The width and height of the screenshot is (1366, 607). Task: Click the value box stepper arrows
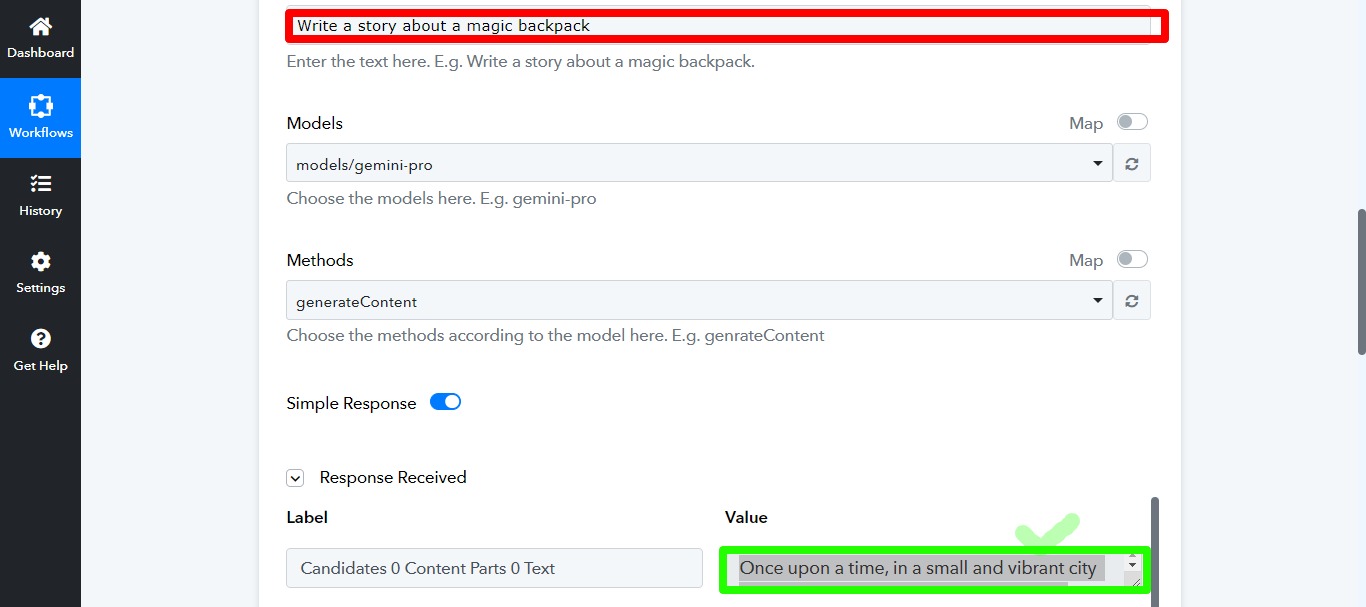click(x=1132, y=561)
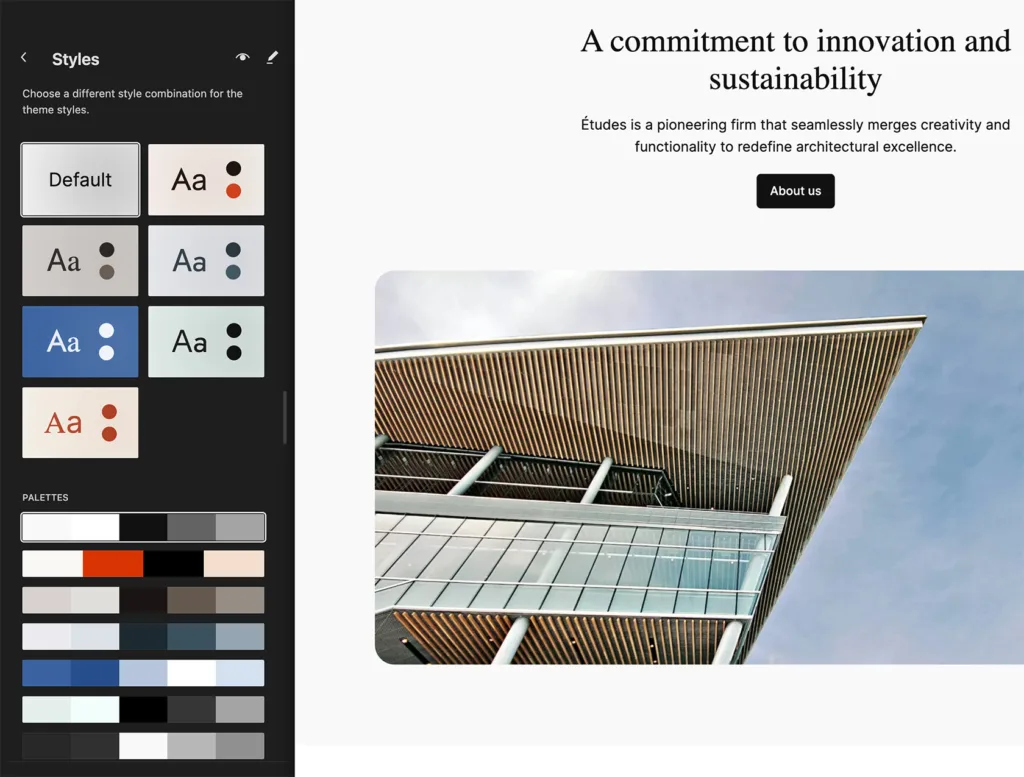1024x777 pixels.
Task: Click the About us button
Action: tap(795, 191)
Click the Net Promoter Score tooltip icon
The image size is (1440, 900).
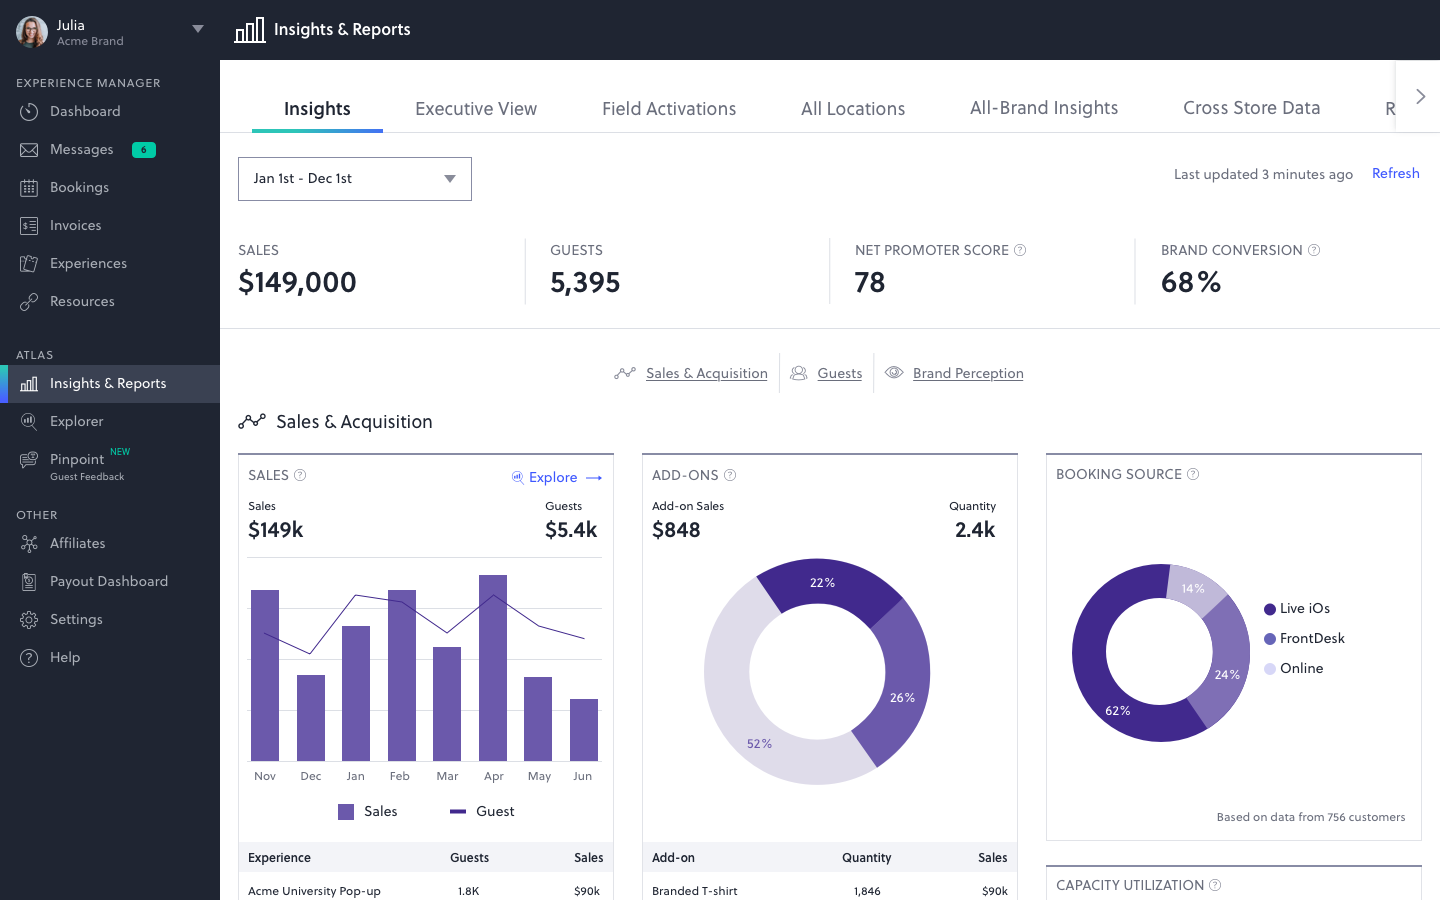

▶ **Exercise**: Only an exact, picture-free copy of the entries counts as the answer.

▶ **Written solution**:
The width and height of the screenshot is (1366, 607). Task: Click the value box stepper arrows
click(x=1132, y=561)
1024x777 pixels.
Task: Click the About us button
Action: tap(795, 191)
Click the Net Promoter Score tooltip icon
The image size is (1440, 900).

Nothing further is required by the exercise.